**What you need to do:** Please retype every entry as written, and keep the pictures out.

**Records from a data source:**

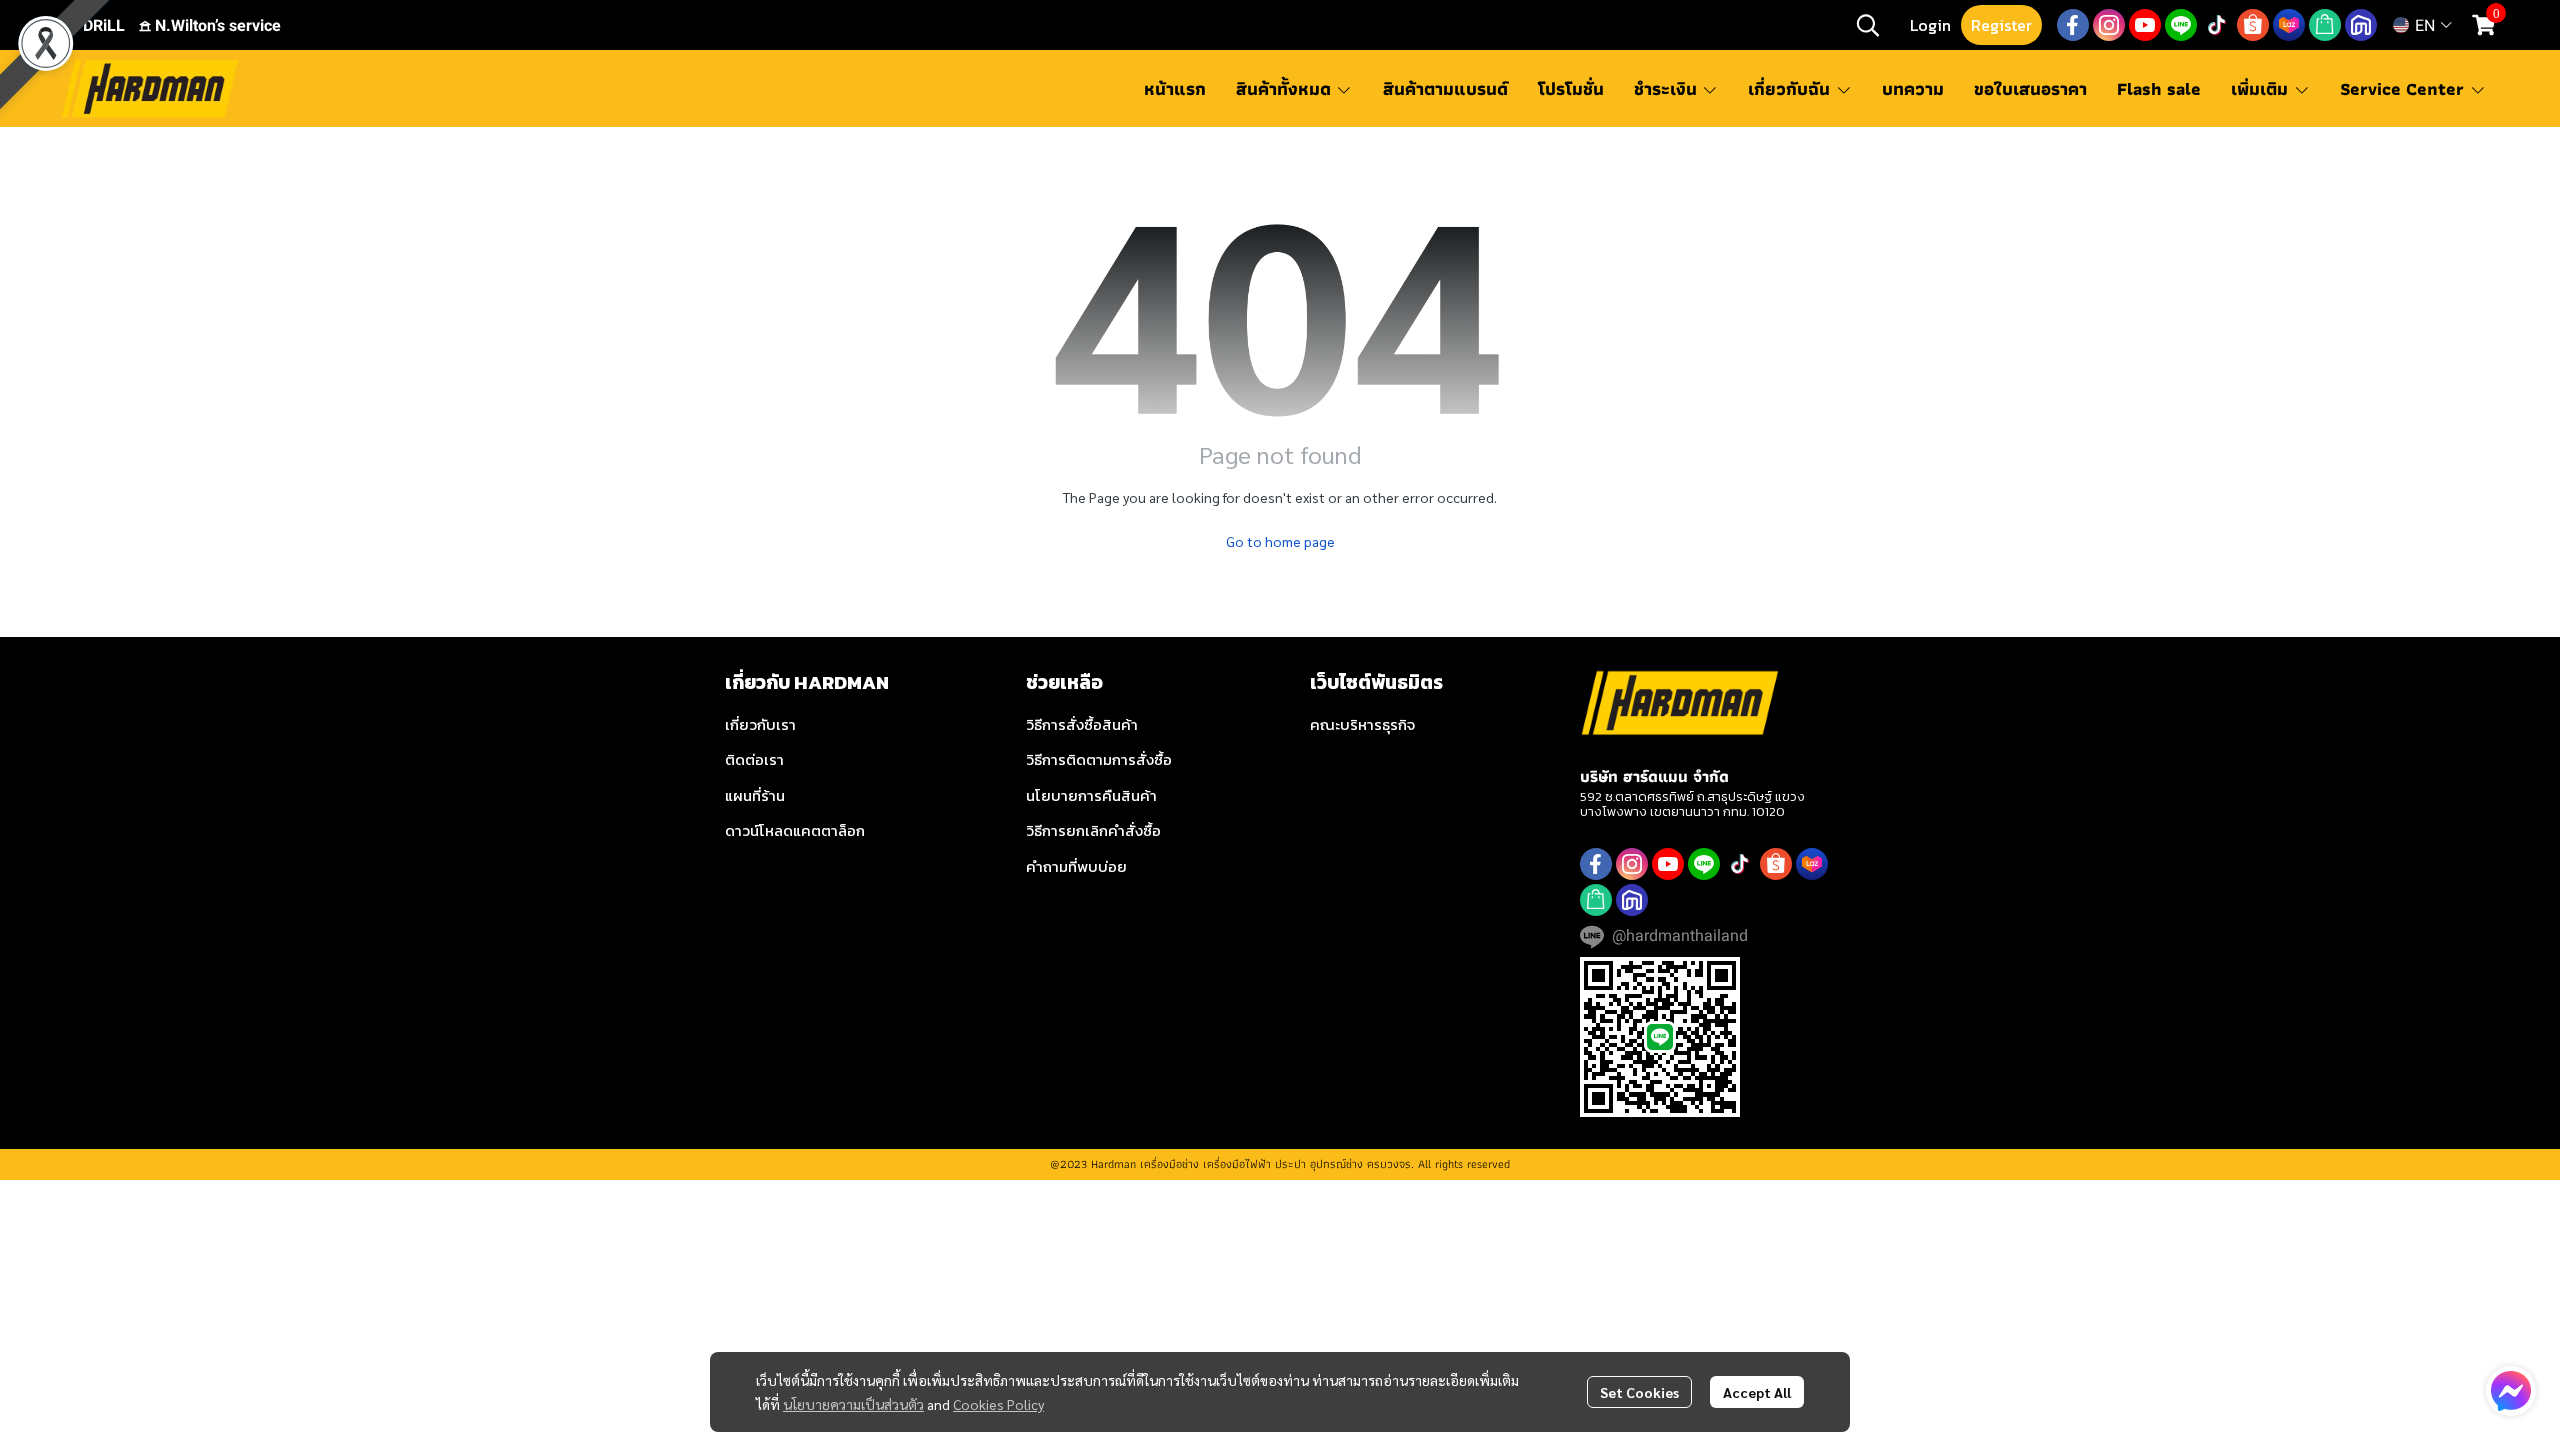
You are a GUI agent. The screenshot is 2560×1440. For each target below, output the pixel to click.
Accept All (1757, 1392)
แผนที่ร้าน (755, 795)
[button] (1868, 25)
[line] (2181, 25)
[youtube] (2145, 25)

**Answer to this task:**
You are a GUI agent. The screenshot is 2560×1440. For each target below, output the pixel to click.
Accept All (1757, 1392)
แผนที่ร้าน (755, 795)
[button] (1868, 25)
[line] (2181, 25)
[youtube] (2145, 25)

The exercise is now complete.